Friday, October 22, 2010

Q&A: Star Schema and Referential Integrity

Two questions came in this week regarding referential integrity:
Q: Regarding foreign keys (fact to dimension) do you think it is necessary to implement foreign key constraints in a data warehouse?

Q: What are the pros and cons of having referential integrity. Why have key constraints? I mean it looks like they add maintenance burden.

If you are following the best practices of star schema design, which include the use of surrogate keys, it is not necessary to enforce referential integrity at the DBMS.

Instead, the ETL process will be responsible for maintaining the integrity of relationships between rows of the tables.

Referential integrity is still a top priority.  But responsibility has been moved to the ETL process.

ETL Must Maintain RI

In fact, for a star schema, the ETL process must maintain referential integrity (RI).  There is no way around this, because the ETL process is the source of all key values that will be inserted into the star.

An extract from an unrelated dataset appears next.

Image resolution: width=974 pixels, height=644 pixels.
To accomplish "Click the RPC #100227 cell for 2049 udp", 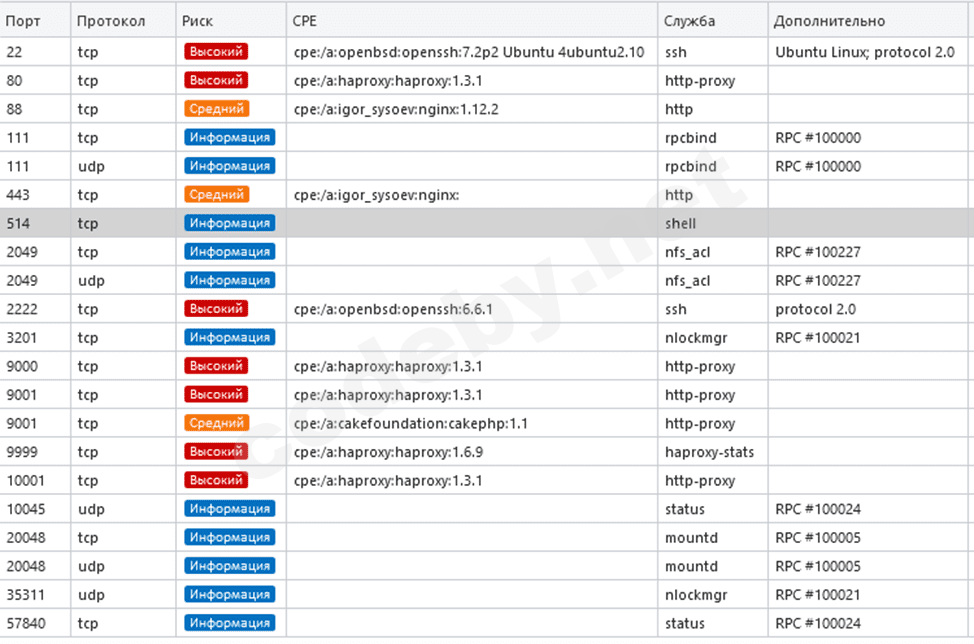I will tap(817, 280).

The ETL process must assign surrogate key values in the dimension tables, and transform natural key values to surrogate key values when loading facts.  Any data that would violate referential integrity must be be caught by these processes.  If not, the ETL process is not dong its job.

Turning Off DBMS Enforcement

If surrogate keys are being properly managed by the ETL process, referential integrity checks at the DBMS level become redundant.  In fact, they may even slow the load down.  For this reason, many database administrators turn off referential integrity constraints while the load process is running.

This is possible for a star schema because a single known process updates the data on a predictable schedule.  Contrast that to an OLTP system, where a variety of application modules may alter data on an unpredictable/chaotic schedule. In such an environment, DBMS-level enforcement makes the most sense.

Turning it On Anyway

This does not necessarily mean you should keep referential integrity turned off.  Some ETL developers like to have it turned back on after the load is executed, as a sort of safety net, to catch any errors.  Also, a database administrator may want to turn it on because other features of the DBMS require it.

No Surrogate Keys?

If your design does not include surrogate keys, you will probably want to have the DBMS enforce referential integrity, since your ETL process is not really managing it.

But in this case, referential integrity may be the least of your problems. You are beholden to the operational system's decisions regarding change history, and you may need to use multi-part compound keys.  See last year's posts Do I really need surrogate keys?  and More On Surrogate Keys for more on why you should be using them.

Thanks for the questions, and keep them coming!


Friday, October 15, 2010

Q&A: Degenerate Dimensions, ETL and BI

A question from a reader about including dimensions in the fact table:

Q:  Question concerning an argument I am having with a colleague. We have a  transaction fact table that will have an attribute called "Reason Overpaid". This attribute can only contain one of 10 values. Is it better to create an "Reason Overpaid" dimension and put a FK in the fact table referencing to the dimension, or just have the "Reason Overpaid" description in the fact table.
A:  This is one argument I will not be able to settle.  Either approach is fine.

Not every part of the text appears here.